Records for this exercise:
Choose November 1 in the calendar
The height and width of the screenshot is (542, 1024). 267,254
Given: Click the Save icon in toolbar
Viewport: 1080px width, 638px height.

...

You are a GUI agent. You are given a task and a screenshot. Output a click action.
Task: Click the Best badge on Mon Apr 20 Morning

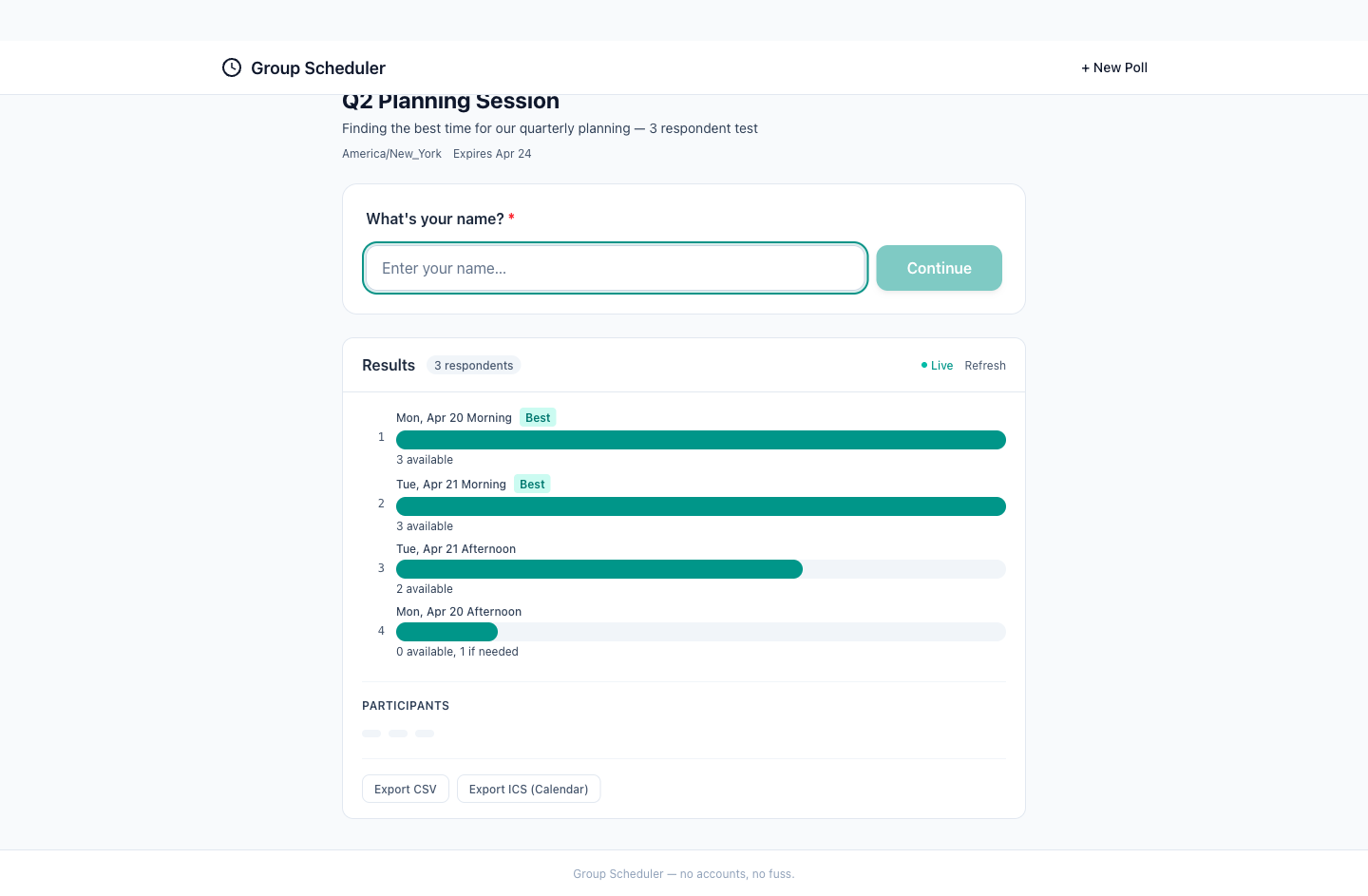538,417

Problem to solve: Taking the material above, extract exactly and only the lines from the line with "Choose November 1 in the calendar" to the line with "Viewport: 1080px width, 638px height.", inclusive of both.

Result below:
Choose November 1 in the calendar
The height and width of the screenshot is (542, 1024). 267,254
Given: Click the Save icon in toolbar
Viewport: 1080px width, 638px height.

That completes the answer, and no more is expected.